Elektro und Haustechnik El Masri 2026
Diese Allgemeinen Geschäftsbedingungen (AGB) gelten
für alle Verträge, Lieferungen und Leistungen zwischen
Elektrotechnik El Masri
Issa El Masri
Fanny Lewald Str. 7
46397 Bocholt
nachfolgend „Auftragnehmer“,
und seinen Kunden.
Abweichende Bedingungen des Auftraggebers werden nicht anerkannt, es sei denn, ihrer Geltung wurde ausdrücklich schriftlich zugestimmt.
Angebote des Auftragnehmers sind freibleibend und
unverbindlich.
Ein Vertrag kommt erst mit schriftlicher Auftragsbestätigung oder mit Beginn der Ausführung der Arbeiten zustande.
Gültigkeit der Angebote:
Die Angebote des Auftragnehmers gelten verbindlich, auch wenn zwischen Auftraggeber und Auftragnehmer Nebenabsprachen, mündliche Vereinbarungen oder sonstige
Verträge getroffen werden, soweit diese nicht ausdrücklich schriftlich geändert oder ergänzt wurden.
Abweichung von Angeboten:
Endabrechnungen können vom ursprünglich vereinbarten oder angebotenen Preis abweichen, soweit dies auf tatsächlich entstandene Mehr- oder Minderleistungen, Änderungen im
Leistungsumfang oder Materialaufwand zurückzuführen ist.

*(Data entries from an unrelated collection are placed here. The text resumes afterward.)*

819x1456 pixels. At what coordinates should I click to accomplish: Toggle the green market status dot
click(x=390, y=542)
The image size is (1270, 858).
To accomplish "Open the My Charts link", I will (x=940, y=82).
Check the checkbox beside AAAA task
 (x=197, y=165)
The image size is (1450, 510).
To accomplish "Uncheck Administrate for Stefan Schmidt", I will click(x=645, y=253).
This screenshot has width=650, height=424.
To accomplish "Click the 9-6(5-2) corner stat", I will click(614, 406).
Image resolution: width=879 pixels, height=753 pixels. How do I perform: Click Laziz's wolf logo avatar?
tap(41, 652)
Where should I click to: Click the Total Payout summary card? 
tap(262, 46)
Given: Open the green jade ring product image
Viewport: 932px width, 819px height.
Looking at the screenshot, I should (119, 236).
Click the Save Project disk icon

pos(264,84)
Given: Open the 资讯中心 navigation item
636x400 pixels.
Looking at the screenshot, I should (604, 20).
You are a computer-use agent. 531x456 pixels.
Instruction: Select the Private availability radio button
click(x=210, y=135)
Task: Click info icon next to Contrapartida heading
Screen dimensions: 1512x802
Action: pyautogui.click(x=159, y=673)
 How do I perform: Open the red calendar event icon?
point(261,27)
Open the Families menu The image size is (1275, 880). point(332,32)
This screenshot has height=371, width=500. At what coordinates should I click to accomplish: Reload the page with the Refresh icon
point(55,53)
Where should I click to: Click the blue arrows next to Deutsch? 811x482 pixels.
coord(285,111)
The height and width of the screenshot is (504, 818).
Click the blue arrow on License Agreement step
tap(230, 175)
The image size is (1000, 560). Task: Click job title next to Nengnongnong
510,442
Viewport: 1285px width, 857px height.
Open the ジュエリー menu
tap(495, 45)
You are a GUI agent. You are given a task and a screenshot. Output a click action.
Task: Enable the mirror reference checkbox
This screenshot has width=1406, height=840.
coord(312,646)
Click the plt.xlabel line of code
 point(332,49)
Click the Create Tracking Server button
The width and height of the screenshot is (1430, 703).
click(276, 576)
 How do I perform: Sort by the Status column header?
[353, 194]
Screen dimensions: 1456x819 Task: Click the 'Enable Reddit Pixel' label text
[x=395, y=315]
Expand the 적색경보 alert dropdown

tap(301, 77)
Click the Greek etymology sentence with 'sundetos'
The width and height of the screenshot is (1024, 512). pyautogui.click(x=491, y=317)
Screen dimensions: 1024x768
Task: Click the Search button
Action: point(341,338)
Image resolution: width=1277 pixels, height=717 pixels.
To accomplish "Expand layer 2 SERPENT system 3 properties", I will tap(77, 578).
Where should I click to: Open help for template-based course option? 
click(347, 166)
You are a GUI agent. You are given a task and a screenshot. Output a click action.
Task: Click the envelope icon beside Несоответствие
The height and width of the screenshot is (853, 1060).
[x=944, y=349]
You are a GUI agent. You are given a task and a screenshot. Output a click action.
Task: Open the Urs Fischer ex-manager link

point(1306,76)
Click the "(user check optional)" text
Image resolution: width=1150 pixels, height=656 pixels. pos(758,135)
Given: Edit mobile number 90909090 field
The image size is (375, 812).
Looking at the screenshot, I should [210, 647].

Der Umfang der vertraglichen Leistungen ergibt sich
aus dem Angebot, der Auftragsbestätigung oder einer gesonderten Vereinbarung.
Nicht ausdrücklich vereinbarte Leistungen sind nicht Vertragsbestandteil und gelten als
Zusatzleistungen.
Alle Preise verstehen sich in Euro zzgl. der jeweils gültigen gesetzlichen Mehrwertsteuer, sofern nicht anders angegeben.
Rechnungen sind sofort nach Rechnungsstellung
ohne Abzug fällig.
Bei Zahlungsverzug gelten die gesetzlichen Verzugszinsen.
Zahlungspflicht /
Leistungsverweigerung:
Erfolgt die Zahlung nicht spätestens 30 Tage nach Rechnungsstellung, ist der Auftragnehmer berechtigt, alle noch nicht erbrachten Arbeiten oder Leistungen bis zum Eingang der
Zahlung einzustellen, ohne dass hieraus Ansprüche des Auftraggebers auf Schadensersatz entstehen.
1. Marktveränderungen
Sollten sich nach Vertragsabschluss wesentliche Marktveränderungen ergeben, insbesondere durch Materialpreissteigerungen, Lieferengpässe, Energiepreissteigerungen, Lohnkostenänderungen oder
Änderungen durch Lieferanten, behält sich der Auftragnehmer das Recht vor, die vereinbarten Preise angemessen anzupassen, soweit die Leistung noch nicht erbracht
wurde.
Eine Preisanpassung erfolgt nur in dem Umfang, in dem
sich die kostenrelevanten Faktoren nachweislich erhöht haben.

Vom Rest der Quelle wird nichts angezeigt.